By admin on Mar 10, 2009 in General Tobacco News
THIS IS the year for tobacco products to come under the control of the Food and Drug Administration. A bill before a House committee today would give the agency authority to put new restraints on sales and marketing, especially to young people, including much more graphic warning labels. The power of industry marketing to reach children is all-too evident in a study recently released by the US Centers for Disease Control and Prevention. The data show that the most heavily advertised brand, Marlboro, is the choice of 52.3 percent of high-school smokers and 43.3 percent of middle-school smokers.
The FDA would already have authority over tobacco if President Bush had not threatened to veto a similar bill passed by the House last year. In the face of the veto threat, the Senate, which had passed its own bill in 2004, took no action on the measure. Last year, then-Senator Obama co-sponsored an FDA-tobacco bill in the Senate introduced by Senator Edward Kennedy, a longtime proponent of FDA regulation of tobacco. That bill had 60 co-sponsors, indicating it could likely survive a filibuster threat.

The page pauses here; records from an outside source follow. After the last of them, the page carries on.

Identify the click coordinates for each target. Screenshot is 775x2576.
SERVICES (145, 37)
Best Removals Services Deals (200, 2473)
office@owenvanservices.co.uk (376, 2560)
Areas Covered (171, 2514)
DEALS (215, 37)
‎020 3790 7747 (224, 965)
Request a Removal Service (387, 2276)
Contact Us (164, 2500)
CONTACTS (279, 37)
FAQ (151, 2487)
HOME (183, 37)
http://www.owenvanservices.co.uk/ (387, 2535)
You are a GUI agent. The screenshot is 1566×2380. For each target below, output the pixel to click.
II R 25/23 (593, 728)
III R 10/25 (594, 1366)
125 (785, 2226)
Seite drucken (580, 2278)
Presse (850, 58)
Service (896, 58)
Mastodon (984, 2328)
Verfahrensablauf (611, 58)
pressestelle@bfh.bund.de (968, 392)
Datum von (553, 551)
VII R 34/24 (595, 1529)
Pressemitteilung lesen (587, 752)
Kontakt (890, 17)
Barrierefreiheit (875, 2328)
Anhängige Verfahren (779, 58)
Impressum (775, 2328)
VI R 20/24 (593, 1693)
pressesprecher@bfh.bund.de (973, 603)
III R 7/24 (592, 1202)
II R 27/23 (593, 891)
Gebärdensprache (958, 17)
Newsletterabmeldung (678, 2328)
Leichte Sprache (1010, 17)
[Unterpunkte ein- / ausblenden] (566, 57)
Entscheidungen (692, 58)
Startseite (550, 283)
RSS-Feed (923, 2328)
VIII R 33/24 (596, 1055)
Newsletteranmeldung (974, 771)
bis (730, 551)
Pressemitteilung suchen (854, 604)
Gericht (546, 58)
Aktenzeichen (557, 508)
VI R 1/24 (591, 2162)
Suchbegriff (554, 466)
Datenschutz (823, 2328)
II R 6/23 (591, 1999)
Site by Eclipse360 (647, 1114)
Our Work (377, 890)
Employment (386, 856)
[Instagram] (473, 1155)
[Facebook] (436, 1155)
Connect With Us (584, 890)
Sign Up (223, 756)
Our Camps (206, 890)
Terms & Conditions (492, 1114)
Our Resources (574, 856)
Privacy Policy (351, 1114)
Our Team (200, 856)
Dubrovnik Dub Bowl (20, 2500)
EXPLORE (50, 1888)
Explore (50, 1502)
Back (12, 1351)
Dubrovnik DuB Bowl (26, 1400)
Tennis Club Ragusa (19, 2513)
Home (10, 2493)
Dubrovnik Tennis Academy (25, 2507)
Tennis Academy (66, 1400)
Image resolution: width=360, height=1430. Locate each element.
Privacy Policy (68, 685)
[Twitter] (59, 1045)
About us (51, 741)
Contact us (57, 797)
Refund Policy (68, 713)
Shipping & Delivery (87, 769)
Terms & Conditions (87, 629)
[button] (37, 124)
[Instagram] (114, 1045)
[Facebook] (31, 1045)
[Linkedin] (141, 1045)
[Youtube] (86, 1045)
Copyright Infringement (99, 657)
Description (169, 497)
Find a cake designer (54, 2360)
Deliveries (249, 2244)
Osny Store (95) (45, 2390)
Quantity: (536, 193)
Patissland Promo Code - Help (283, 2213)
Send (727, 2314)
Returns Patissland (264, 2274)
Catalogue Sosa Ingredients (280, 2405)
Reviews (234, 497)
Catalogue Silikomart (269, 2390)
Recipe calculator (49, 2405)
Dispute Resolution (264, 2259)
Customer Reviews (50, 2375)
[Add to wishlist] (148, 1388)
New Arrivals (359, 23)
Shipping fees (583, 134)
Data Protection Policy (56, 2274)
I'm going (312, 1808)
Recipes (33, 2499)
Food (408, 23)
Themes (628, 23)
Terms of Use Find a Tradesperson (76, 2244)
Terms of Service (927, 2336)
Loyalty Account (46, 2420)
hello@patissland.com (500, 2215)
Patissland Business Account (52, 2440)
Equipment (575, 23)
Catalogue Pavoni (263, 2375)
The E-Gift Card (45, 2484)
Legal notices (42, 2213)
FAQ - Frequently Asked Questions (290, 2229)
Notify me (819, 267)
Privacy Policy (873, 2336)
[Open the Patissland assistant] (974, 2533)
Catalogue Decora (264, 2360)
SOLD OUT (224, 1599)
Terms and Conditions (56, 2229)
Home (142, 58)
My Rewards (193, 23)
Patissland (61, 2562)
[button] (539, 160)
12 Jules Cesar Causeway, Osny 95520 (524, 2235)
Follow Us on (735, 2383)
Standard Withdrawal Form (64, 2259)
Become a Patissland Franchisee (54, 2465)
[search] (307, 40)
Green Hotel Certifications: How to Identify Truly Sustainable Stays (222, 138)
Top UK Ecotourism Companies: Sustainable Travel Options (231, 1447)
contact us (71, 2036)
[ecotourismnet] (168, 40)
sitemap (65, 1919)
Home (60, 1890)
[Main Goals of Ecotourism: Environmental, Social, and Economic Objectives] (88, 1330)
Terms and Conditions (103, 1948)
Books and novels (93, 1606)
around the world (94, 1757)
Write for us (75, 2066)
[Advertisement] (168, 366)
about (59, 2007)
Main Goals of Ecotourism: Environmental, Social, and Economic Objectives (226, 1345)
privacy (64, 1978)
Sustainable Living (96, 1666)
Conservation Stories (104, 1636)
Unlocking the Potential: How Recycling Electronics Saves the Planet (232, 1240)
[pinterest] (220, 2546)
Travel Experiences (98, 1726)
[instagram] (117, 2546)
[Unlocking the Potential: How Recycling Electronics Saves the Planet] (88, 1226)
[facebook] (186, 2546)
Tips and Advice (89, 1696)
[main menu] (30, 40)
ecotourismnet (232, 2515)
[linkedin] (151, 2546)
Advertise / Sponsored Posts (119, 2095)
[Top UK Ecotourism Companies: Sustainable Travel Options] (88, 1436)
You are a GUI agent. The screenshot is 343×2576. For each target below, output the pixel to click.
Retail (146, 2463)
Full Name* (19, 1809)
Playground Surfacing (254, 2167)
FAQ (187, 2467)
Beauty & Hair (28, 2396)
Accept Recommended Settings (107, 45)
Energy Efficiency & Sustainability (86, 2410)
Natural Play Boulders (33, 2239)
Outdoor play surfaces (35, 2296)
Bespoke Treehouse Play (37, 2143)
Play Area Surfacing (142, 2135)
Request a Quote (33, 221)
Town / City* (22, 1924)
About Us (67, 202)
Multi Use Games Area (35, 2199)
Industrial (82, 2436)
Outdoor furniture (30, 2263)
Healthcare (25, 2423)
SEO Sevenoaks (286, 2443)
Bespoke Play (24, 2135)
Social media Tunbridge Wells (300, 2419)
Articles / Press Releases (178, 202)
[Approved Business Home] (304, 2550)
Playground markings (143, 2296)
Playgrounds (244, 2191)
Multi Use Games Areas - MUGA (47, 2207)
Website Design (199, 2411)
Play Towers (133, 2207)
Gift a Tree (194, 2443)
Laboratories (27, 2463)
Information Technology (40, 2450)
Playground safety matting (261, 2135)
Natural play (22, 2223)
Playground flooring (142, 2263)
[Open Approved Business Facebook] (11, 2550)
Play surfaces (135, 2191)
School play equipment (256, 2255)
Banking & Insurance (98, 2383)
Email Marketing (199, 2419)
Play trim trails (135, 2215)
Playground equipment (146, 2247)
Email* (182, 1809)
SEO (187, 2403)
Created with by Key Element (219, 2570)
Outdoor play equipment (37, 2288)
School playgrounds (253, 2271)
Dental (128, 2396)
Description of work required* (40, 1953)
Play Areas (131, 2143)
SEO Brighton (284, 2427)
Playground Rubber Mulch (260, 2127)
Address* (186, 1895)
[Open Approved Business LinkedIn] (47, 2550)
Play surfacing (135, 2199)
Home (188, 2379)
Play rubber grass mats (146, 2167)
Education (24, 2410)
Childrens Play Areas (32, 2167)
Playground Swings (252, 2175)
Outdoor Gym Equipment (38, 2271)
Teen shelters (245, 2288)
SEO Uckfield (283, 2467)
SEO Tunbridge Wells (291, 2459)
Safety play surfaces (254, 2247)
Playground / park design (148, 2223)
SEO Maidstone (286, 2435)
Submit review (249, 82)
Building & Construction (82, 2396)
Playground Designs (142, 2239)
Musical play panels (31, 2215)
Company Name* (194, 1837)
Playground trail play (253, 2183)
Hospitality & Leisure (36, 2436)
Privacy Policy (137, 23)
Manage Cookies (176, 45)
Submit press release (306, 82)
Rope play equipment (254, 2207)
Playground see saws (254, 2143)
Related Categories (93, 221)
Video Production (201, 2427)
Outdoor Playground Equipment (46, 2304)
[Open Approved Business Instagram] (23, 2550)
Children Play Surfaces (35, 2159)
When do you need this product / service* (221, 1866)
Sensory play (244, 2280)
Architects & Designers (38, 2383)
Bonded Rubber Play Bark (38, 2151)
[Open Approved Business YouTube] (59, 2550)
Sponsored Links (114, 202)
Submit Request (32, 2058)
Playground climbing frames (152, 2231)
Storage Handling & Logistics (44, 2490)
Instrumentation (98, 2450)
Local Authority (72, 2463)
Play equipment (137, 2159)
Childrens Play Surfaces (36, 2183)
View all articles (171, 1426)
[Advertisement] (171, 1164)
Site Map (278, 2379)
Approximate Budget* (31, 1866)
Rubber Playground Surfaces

The bill before the House stops short of letting the FDA ban cigarettes, but the agency could force the reduction or elimination of cancer-causing chemicals in cigarette smoke. The bill prohibits the candy-flavored cigarettes or cigars that appeal to children, and gives the FDA authority to ban menthol. African-Americans, in particular, favor mentholated cigarettes, and some public health officials want to outlaw the additive. That step might yet come. In the meantime, Congress should pass the bill and give the government new tools to fight this public-health menace.